Prime Minister Narendra Modi on Sunday launched the 'Ayushman Bharat -Pradhan Mantri Jan Aarogya Yojana (AB-PMJAY)' in Ranchi.
The scheme, touted as the "worlds largest government funded healthcare programme", targets more than 500 million beneficiaries.
The scheme will provide a cover of up to Rs 500,000 per family per year, for secondary and tertiary care hospitalisation through a network of Empanelled Health Care Providers (EHCP).
Modi also said that 2,500 modern hospitals would come up in tier-II and tier-III cities and would generate employment opportunities. Reiterating the slogan "Sabka saath, sabka vikas" (together for all, development for all), Modi said the Ayushman scheme is not based on any communal or caste lines. The health scheme will set an example for countries across the world, Modi said.
"To know more about Ayushman Bharat scheme, call this number 14555, or consult the nearest common service centre," PM Modi noted.
The EHCP network will provide cashless and paperless access to services for the beneficiaries at both public and private hospitals.

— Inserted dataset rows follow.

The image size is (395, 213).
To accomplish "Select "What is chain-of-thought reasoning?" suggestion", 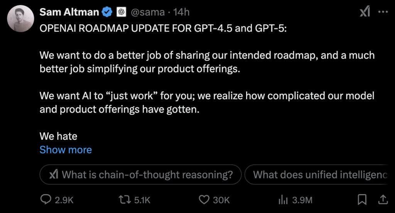I will coord(140,175).
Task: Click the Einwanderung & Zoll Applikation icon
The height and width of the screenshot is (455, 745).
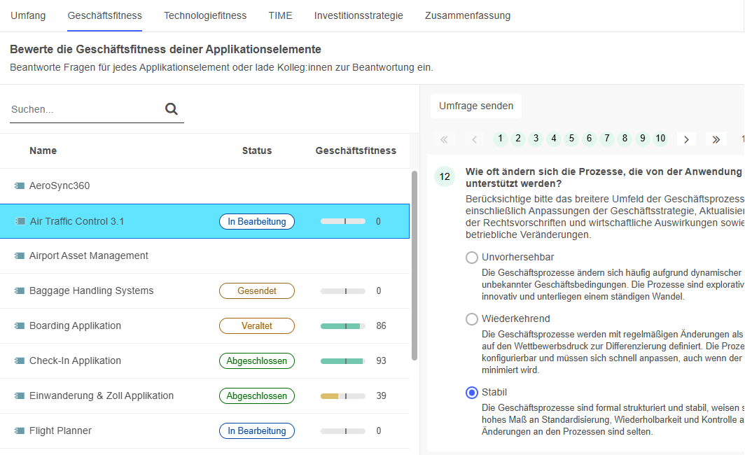Action: (18, 396)
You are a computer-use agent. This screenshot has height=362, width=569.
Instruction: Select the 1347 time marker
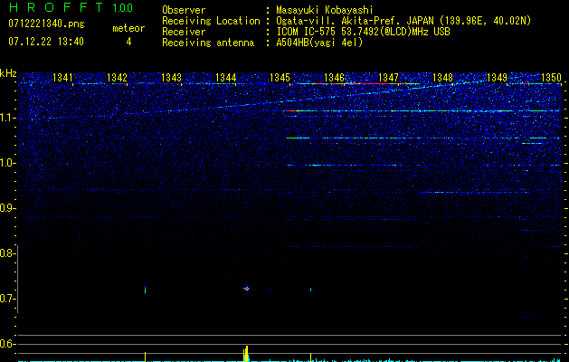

The services will include 1,350 procedures covering pre and post-hospitalisation, diagnostics, medicines etc.
Ayushman Bharat has two components - the creation of 150,000 health and wellness centres, which will provide Comprehensive Primary Health Care (CPHC) and the PMJAY, which provides health protection cover to poor and vulnerable families for secondary and tertiary care.
The first Health and Wellness Centre was launched by Modi at Jangla, Chhatisgarh on April 14.
PMJAY primarily targets the poor, deprived rural families and identifies occupational category of urban workers' families as per the latest Socio-Economic Caste Census (SECC) data for both rural and urban areas as well as the active families under the Rashtriya Swasthya BimaYojana (RSBY).
The objectives of the scheme are to reduce out of pocket hospitalisation expenses, fulfil unmet needs and improve access of identified families to quality inpatient care and day care surgeries.
The scheme allows states enough flexibility in terms of packages, procedures, scheme design, entitlements as well as other guidelines while ensuring that key benefits of portability and fraud detection are ensured at a national level.
States have the option to use an existing trust/society or set up a new trust/society to implement the scheme as State Health Agency and will be free to choose the modalities for implementation.
It can implement the Scheme through an insurance company or directly through the Trust/Society/Implementation Support Agency or a mixed approach.
Pilot launch of the scheme has already started in around 22 states and Union Territories and so far 30 states and union territories have signed a Memorandum of Understanding and started working on implementation of the mission.